- [Pointing records for text and elements]

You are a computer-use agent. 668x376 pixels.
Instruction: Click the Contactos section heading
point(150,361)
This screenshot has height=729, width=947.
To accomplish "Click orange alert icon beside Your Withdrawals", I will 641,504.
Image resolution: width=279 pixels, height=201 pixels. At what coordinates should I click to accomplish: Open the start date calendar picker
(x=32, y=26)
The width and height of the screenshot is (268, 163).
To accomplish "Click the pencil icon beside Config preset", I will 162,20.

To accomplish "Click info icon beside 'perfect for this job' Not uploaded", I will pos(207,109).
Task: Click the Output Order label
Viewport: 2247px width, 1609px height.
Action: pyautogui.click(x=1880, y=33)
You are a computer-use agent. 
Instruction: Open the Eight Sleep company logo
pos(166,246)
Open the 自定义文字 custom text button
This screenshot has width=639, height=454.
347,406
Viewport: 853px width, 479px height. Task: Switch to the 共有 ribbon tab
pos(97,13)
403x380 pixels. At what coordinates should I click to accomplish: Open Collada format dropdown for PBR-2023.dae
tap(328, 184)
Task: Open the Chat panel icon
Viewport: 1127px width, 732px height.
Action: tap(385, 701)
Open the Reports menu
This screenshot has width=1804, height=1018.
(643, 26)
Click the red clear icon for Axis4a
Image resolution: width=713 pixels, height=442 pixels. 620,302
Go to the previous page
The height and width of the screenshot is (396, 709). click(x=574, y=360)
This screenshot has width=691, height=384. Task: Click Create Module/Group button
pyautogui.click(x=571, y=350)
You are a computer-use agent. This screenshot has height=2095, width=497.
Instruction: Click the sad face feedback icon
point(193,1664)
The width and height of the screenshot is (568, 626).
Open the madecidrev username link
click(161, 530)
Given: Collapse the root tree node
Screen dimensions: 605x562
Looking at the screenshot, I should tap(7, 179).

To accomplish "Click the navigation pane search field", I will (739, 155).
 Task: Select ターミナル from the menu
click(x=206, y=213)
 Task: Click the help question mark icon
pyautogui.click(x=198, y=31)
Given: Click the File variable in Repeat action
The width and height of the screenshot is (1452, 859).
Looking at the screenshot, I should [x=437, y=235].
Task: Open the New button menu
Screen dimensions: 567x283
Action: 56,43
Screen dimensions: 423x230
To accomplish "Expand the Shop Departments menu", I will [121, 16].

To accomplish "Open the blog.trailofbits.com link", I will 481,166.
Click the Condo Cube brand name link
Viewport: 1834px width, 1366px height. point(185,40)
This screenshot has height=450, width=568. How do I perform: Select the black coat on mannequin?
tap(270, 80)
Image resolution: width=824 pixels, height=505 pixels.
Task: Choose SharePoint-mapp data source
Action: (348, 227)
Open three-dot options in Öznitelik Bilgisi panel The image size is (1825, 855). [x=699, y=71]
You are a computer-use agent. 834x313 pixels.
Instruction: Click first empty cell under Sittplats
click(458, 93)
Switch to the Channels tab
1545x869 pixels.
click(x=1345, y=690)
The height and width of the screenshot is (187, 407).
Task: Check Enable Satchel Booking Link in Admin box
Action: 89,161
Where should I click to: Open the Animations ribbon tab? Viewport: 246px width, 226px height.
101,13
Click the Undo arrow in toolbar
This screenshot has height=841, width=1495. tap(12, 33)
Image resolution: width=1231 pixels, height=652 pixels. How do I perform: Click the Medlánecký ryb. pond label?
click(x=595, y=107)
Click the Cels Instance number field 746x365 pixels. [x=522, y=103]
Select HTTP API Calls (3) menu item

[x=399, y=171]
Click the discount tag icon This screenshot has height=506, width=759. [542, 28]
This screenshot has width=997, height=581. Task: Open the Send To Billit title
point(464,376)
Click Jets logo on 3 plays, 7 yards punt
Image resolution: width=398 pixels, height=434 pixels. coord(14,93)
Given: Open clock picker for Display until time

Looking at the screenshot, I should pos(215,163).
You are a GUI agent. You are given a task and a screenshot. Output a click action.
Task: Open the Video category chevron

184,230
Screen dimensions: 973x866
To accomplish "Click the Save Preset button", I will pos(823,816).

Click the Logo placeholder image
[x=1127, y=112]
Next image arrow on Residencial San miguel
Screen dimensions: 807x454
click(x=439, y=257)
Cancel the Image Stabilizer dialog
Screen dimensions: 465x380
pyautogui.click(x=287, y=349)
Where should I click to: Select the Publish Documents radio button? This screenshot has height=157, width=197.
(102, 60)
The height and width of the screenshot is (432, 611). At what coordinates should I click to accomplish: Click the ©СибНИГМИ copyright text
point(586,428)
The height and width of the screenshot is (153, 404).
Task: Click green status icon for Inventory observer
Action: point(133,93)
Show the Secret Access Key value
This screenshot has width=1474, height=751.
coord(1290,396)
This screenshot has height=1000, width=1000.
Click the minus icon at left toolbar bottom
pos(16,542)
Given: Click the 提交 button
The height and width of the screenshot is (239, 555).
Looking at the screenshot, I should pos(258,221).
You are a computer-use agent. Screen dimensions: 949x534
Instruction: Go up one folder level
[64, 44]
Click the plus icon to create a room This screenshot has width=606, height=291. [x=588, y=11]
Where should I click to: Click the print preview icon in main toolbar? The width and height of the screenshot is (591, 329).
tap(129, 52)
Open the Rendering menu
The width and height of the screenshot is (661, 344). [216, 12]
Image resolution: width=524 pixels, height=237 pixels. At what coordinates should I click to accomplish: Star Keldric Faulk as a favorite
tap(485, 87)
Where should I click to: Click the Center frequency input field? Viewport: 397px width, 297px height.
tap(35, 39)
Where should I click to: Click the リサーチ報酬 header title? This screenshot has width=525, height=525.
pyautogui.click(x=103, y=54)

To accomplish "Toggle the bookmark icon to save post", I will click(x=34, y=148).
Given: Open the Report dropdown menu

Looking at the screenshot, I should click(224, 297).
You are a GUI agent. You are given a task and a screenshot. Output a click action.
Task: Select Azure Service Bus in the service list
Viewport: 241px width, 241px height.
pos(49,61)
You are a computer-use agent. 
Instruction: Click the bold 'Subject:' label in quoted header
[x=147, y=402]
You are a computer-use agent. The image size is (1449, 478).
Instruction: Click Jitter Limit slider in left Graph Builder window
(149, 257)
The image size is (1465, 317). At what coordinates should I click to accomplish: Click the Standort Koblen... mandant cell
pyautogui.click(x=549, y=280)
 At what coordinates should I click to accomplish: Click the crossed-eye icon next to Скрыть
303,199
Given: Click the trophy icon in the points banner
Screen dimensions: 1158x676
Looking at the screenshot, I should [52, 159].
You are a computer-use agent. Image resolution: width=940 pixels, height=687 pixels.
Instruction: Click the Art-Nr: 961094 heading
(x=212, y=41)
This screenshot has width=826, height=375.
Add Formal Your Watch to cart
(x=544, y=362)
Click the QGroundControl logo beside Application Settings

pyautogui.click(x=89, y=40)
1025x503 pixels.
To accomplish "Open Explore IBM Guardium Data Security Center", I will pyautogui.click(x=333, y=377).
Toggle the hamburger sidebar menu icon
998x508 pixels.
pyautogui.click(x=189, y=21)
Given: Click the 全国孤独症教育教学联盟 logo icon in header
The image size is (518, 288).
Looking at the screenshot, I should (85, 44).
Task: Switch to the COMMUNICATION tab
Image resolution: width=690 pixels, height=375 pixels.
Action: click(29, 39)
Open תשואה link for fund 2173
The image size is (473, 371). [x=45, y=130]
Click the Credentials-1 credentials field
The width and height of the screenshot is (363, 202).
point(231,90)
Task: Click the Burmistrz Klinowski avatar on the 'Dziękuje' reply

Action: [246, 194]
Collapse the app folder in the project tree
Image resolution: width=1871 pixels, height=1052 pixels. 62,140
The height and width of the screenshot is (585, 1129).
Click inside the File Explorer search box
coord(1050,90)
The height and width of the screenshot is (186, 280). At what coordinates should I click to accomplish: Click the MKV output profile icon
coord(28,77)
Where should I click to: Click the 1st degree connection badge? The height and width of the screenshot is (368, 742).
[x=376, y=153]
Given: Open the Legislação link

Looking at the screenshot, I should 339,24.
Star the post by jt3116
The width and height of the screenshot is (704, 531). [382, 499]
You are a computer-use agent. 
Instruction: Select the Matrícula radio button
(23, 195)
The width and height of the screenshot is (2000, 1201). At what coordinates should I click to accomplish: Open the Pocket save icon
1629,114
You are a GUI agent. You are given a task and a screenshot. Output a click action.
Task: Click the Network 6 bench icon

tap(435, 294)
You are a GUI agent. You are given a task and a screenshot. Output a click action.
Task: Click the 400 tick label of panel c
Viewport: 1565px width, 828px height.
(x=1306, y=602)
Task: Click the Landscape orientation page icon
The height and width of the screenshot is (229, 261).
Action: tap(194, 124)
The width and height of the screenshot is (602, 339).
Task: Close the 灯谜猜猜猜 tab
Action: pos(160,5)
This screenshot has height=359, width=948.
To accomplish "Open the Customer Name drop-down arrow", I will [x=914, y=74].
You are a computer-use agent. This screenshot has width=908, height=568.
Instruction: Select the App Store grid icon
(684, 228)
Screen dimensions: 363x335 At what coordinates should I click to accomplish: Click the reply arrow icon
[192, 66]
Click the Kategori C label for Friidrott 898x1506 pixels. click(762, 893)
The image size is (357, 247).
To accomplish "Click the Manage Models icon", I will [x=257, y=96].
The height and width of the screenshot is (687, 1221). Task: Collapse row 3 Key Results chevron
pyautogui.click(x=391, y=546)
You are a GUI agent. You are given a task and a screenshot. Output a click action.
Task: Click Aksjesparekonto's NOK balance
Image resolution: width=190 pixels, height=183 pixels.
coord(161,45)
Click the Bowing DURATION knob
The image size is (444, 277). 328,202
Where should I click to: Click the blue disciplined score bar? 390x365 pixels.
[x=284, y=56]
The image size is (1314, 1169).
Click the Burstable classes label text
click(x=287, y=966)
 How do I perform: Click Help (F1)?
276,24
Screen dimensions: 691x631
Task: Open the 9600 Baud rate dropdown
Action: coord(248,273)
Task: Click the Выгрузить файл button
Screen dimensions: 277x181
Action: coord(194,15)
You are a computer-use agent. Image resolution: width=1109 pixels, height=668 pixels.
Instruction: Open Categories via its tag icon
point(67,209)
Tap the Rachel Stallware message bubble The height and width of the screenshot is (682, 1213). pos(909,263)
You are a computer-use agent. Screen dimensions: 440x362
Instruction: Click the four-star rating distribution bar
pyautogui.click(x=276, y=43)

- [DIRECTIONS FOR THIS TASK]
Swap "Instruction" for "Command" in the lines from the one containing "The image size is (357, 247)." through the last line. Leave everything else unchanged.

- [TASK SOLUTION]
The image size is (357, 247).
To accomplish "Click the Manage Models icon", I will [x=257, y=96].
The height and width of the screenshot is (687, 1221). Task: Collapse row 3 Key Results chevron
pyautogui.click(x=391, y=546)
You are a GUI agent. You are given a task and a screenshot. Output a click action.
Task: Click Aksjesparekonto's NOK balance
Image resolution: width=190 pixels, height=183 pixels.
coord(161,45)
Click the Bowing DURATION knob
The image size is (444, 277). 328,202
Where should I click to: Click the blue disciplined score bar? 390x365 pixels.
[x=284, y=56]
The image size is (1314, 1169).
Click the Burstable classes label text
click(x=287, y=966)
 How do I perform: Click Help (F1)?
276,24
Screen dimensions: 691x631
Task: Open the 9600 Baud rate dropdown
Action: coord(248,273)
Task: Click the Выгрузить файл button
Screen dimensions: 277x181
Action: coord(194,15)
You are a computer-use agent. Image resolution: width=1109 pixels, height=668 pixels.
Command: Open Categories via its tag icon
point(67,209)
Tap the Rachel Stallware message bubble The height and width of the screenshot is (682, 1213). pos(909,263)
You are a computer-use agent. Screen dimensions: 440x362
Command: Click the four-star rating distribution bar
pyautogui.click(x=276, y=43)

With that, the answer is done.